**Task description**
Render this sentence from the text on the seven-day week in Spanish: "The Romans followed an eight-day cycle until coming into contact with the Jews, after which they adopted the seven-day week."

**Document text**
========================================

In the Old Testament, God committed His Word and His way of life to the Israelites, and later, after He exiled the northern ten tribes, to the Jews alone. As the Apostle Paul wrote of the Jews in Rom. 3:2, “to them were committed the oracles of God.” Outside of the Jews, most of the world didn’t have God’s Word.

But in the last two or three centuries before Christ’s birth, God indeed began to make His Scriptures available to all nations. And after Christ’s sacrifice, His disciples traveled far and wide spreading His Word, fulfilling their Master’s command to “make disciples of all the nations” (Mat. 28:19). Today, God’s Word is indeed “made known to all nations.”

So what about Old Testament times, before this happened? Without God’s Word to educate them, did the world’s people know about the Sabbath or the seven-day week?


Was the Week LOST?

Before Jesus Christ came to earth and died for our sins, much of the world forgot God’s ways, including the seventh-day Sabbath and the seven-day week. The Jews, the preservers of God’s Word, stood as the only notable exception.

The ancient Egyptians and Chinese are thought to have followed a ten-day cycle rather than God’s seven-day week. The Romans followed an eight-day cycle until coming into contact with the Jews, after which they adopted the seven-day week. These are only a few examples.

The ancient Babylonians followed a lunar sabbath system. They set aside the 7th, 14th, 21st, and 28th days of every lunar month as “evil days,” on which they prohibited certain activities but still allowed work. They called these days shabbatu, after the Hebrew Shabbat.

========================================

**Listed entries**
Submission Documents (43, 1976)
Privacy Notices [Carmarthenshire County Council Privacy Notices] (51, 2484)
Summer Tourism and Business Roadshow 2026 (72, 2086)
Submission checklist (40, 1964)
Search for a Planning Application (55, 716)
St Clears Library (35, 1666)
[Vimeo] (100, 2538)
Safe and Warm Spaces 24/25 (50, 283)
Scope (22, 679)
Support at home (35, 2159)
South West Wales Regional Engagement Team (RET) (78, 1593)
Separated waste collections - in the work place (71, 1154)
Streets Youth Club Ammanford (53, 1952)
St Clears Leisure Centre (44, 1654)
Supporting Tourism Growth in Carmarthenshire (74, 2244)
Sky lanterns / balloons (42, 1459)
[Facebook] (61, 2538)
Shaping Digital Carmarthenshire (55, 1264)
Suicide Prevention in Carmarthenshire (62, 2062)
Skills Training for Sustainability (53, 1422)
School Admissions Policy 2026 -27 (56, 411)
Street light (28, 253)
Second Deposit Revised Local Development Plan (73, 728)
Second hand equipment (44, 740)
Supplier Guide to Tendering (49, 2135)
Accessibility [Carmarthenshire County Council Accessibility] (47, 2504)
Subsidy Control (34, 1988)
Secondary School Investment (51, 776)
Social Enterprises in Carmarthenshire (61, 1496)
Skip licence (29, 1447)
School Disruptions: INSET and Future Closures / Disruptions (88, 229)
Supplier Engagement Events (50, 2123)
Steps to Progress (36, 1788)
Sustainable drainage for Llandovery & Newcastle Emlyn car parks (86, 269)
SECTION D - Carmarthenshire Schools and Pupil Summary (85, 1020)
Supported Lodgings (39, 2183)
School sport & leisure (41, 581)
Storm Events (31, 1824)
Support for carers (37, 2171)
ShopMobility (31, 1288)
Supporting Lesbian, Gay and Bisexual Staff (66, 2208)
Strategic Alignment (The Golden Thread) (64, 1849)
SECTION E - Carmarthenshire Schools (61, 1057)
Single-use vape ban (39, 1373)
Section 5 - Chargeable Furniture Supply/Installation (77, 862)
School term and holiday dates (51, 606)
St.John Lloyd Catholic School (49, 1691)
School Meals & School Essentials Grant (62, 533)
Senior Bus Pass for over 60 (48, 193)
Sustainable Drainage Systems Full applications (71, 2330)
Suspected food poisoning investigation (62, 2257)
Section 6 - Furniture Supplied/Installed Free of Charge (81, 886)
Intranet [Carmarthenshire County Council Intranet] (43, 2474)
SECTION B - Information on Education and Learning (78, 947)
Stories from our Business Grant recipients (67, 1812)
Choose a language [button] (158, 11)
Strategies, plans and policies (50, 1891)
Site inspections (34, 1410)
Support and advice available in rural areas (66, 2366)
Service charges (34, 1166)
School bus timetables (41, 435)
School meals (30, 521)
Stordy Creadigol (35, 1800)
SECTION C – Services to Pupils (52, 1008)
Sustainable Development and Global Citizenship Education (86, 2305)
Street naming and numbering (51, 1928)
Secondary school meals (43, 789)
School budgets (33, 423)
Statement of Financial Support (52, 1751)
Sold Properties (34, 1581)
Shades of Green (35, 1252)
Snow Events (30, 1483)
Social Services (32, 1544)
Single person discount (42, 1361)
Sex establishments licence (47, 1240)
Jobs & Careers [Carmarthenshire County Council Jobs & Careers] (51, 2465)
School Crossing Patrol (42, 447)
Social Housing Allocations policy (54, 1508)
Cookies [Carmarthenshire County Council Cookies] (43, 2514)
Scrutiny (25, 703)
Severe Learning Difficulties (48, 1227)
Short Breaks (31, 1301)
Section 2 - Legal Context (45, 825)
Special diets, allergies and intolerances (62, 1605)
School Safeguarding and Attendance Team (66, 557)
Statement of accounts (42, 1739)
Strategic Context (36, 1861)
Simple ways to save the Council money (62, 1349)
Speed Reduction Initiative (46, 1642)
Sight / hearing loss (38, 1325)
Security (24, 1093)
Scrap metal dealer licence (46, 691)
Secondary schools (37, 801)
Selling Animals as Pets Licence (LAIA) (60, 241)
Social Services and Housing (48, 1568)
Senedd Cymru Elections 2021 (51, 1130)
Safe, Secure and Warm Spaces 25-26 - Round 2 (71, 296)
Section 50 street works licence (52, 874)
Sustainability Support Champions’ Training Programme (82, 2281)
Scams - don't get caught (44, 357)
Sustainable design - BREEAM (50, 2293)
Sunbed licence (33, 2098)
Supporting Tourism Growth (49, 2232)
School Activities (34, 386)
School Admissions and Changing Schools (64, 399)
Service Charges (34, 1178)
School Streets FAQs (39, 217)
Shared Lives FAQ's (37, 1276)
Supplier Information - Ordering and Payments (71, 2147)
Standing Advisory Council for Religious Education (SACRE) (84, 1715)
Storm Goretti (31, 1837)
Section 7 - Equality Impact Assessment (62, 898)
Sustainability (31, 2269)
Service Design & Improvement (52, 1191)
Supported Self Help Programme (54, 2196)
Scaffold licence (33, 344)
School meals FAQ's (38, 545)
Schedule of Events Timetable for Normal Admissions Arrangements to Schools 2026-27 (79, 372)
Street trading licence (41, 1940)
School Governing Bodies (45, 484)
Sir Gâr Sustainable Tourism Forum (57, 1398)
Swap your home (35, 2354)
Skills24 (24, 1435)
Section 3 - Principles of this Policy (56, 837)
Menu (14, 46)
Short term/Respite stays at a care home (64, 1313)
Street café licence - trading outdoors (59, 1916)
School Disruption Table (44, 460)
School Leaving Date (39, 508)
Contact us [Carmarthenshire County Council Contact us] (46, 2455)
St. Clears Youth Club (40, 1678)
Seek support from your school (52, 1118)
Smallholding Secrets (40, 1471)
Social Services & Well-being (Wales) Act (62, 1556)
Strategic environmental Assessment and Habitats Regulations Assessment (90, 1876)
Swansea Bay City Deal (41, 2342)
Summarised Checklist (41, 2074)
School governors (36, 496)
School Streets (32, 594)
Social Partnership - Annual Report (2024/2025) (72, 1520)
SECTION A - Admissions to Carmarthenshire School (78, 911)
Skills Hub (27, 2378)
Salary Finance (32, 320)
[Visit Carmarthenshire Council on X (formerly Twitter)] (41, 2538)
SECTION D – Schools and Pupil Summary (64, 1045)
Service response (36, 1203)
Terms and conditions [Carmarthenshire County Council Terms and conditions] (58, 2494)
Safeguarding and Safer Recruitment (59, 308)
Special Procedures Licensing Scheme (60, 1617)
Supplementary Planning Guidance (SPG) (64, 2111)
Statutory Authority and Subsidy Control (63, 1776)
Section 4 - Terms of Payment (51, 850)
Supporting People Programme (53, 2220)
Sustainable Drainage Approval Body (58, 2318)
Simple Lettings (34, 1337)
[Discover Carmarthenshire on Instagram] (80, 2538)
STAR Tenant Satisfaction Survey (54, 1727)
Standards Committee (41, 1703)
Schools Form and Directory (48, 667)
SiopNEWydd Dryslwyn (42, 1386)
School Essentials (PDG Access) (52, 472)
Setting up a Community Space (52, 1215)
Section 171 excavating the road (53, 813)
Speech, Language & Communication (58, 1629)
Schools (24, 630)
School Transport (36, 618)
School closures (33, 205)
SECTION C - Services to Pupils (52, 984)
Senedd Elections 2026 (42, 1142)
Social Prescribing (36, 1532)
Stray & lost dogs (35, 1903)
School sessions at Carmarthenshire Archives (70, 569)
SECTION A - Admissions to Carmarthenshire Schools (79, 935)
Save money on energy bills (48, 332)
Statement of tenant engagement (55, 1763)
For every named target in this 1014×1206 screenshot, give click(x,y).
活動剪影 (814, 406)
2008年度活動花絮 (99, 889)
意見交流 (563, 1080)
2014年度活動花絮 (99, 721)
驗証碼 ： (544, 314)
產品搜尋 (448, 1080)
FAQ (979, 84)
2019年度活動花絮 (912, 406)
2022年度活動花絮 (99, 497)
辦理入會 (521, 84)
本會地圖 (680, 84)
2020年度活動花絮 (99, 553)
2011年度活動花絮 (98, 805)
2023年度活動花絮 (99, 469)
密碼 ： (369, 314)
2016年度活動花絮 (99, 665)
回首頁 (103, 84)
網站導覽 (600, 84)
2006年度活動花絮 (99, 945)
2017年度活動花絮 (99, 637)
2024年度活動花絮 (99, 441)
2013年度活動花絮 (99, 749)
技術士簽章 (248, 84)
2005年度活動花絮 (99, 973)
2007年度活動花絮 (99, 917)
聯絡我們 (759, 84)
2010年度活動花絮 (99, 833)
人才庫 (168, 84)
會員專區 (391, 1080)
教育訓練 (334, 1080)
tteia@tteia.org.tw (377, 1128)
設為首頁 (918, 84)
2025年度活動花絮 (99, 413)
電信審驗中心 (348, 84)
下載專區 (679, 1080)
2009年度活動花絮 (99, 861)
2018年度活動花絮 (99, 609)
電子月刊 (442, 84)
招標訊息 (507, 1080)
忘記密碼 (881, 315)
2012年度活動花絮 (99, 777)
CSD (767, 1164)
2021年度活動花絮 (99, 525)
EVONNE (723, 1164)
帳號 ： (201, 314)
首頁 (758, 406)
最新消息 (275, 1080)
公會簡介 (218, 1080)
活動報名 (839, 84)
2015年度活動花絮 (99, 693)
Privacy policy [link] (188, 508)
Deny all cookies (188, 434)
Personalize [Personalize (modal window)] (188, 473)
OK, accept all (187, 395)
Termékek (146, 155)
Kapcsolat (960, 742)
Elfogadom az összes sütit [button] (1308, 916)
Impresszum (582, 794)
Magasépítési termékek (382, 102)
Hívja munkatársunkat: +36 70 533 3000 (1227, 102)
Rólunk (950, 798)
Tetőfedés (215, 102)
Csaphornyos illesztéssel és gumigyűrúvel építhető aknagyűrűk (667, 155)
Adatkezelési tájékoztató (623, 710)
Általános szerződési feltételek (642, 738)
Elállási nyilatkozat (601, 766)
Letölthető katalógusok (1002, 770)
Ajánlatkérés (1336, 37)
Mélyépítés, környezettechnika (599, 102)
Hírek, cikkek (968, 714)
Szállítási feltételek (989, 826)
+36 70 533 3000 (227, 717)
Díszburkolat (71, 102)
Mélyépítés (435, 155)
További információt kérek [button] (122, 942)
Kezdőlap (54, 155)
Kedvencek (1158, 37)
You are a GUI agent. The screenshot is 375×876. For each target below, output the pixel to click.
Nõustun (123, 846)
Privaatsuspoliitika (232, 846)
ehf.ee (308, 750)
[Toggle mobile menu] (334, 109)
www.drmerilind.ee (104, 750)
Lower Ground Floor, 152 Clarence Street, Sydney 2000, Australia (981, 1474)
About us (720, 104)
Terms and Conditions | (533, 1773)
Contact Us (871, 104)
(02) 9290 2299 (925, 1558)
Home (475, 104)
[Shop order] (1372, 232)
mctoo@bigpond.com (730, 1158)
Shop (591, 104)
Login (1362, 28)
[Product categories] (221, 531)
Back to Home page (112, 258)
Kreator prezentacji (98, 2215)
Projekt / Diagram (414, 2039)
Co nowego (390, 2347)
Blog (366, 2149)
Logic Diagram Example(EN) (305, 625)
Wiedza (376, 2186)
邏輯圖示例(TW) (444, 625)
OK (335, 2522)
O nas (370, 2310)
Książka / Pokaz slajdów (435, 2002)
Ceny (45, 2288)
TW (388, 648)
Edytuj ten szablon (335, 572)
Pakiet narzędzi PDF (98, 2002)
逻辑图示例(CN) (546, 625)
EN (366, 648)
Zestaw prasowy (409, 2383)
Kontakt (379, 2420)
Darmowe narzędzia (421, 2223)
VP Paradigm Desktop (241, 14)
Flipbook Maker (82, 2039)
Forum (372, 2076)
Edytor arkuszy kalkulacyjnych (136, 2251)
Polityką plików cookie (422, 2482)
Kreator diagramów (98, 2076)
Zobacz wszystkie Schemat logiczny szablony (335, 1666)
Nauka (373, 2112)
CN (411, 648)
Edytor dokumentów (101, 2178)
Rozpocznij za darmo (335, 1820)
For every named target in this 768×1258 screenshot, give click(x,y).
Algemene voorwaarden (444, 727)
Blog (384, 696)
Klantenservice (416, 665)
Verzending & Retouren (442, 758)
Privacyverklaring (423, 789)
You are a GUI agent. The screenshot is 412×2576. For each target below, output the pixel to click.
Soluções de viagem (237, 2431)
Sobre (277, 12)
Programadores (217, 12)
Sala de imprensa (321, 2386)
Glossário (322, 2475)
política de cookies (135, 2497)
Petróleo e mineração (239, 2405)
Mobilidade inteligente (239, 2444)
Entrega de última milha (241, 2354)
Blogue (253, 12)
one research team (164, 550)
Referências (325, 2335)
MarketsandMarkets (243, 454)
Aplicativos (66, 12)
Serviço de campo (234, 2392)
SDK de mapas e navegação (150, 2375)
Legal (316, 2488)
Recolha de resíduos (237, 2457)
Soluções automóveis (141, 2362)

========================================

**Solved exercise**
Los romanos siguieron un ciclo de ocho días hasta entrar en contacto con los judíos, después de lo cual adoptaron la semana de siete días.